Thioredoxin and thioredoxin reductase as redox-sensitive molecular targets for cancer therapy

Tumor cell proliferation, de-differentiation, and progression depend on a complex combination of altered intracellular processes including cell cycle regulation, excessive growth factor pathway activation, and decreased apoptosis. Metabolites from these processes result in significant cellular oxidative stress that must be buffered to prevent permanent cell damage and cell death. Tumor cells depend on a complex set of respiratory pathways to generate the necessary energy as well as redox-sensitive pro-survival signaling pathways and factors to cope with and defend against the detrimental effects of oxidative stress.

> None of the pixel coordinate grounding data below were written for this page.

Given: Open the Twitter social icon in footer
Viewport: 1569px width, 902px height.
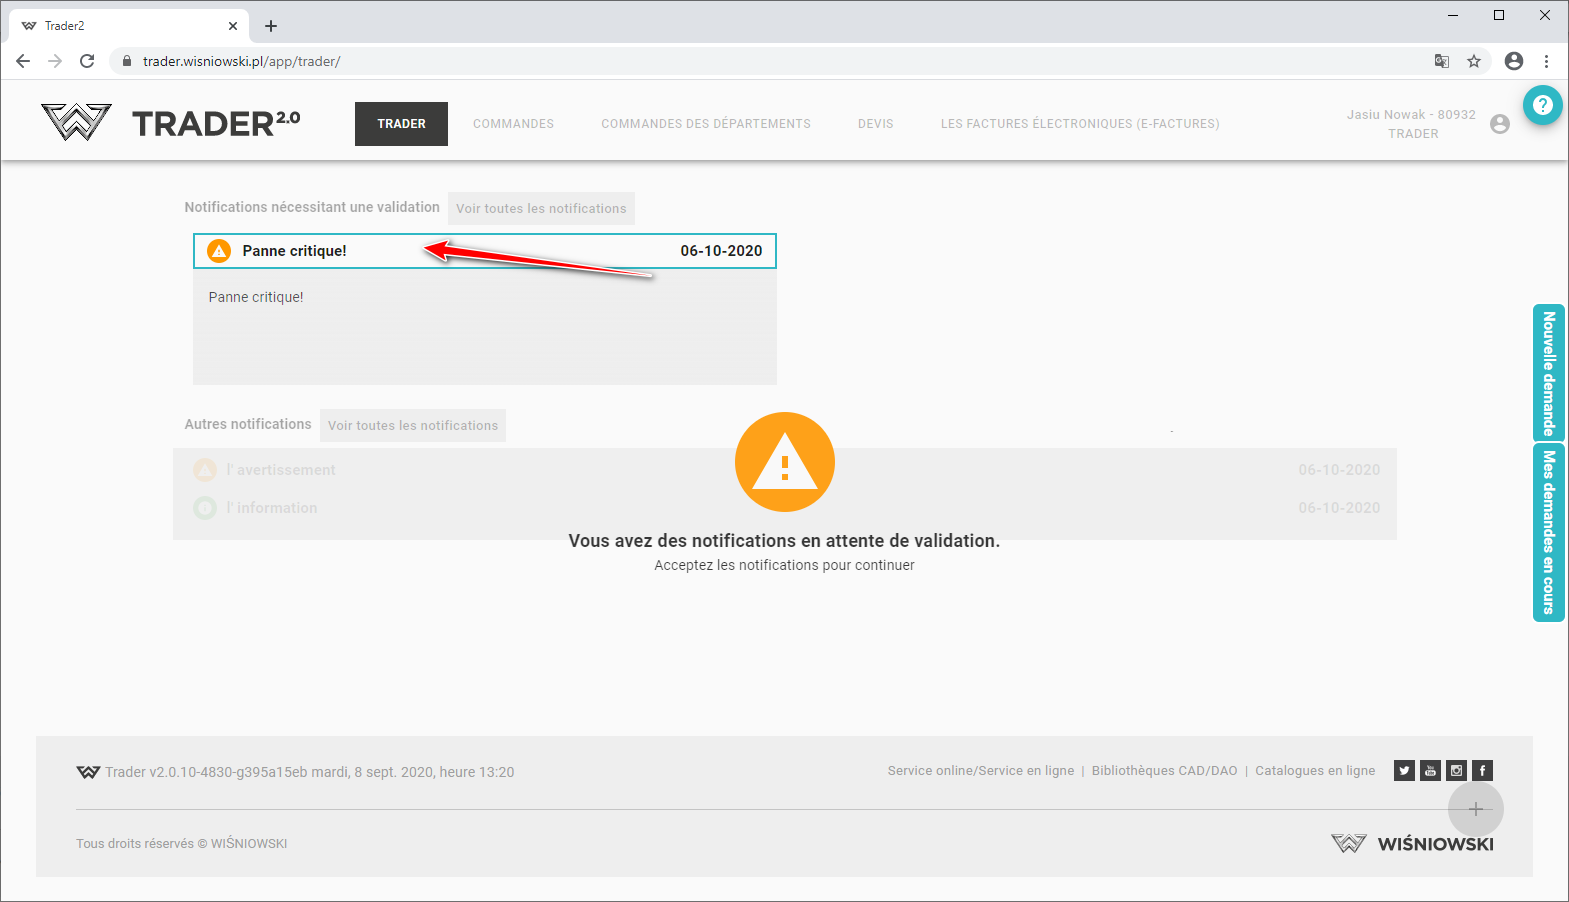Looking at the screenshot, I should click(x=1404, y=770).
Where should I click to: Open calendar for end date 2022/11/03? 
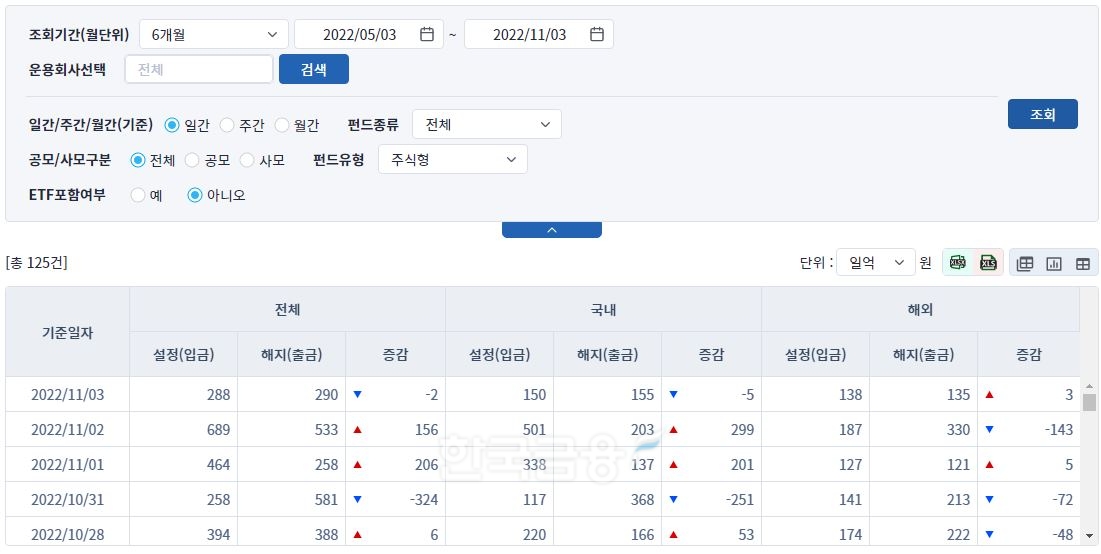point(597,35)
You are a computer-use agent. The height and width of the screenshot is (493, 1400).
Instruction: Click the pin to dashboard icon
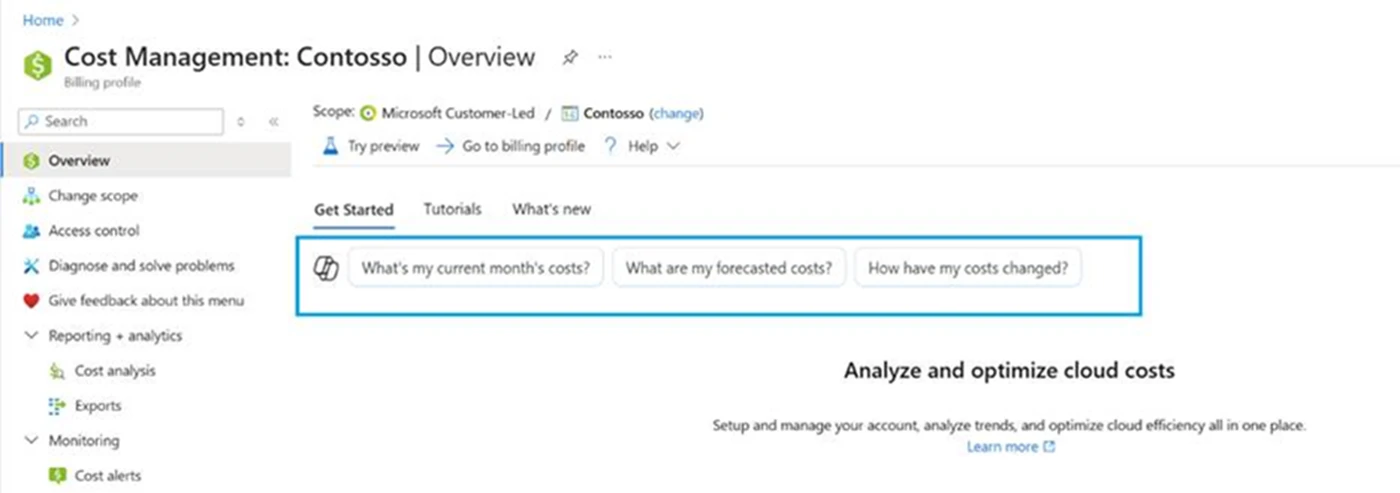[x=570, y=58]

It has been hypothesized that redox-sensitive signaling factors such as thioredoxin reductase-1 (TR) and thioredoxin (TRX) may represent central pro-survival factors that would allow tumor cells to evade the damaging and potentially cytotoxic effects of endogenous and exogenous agents that induce oxidative stress. The overarching theme of this review is an extension of the hypothesis that tumor cells use these redox sensitive pro-survival signaling pathways/factors, which are up-regulated due to increased tumor cell respiration, to evade the cytotoxic effects of anticancer agents. These observations suggest that redox-sensitive signaling factors may be potential novel molecular targets for drug discovery.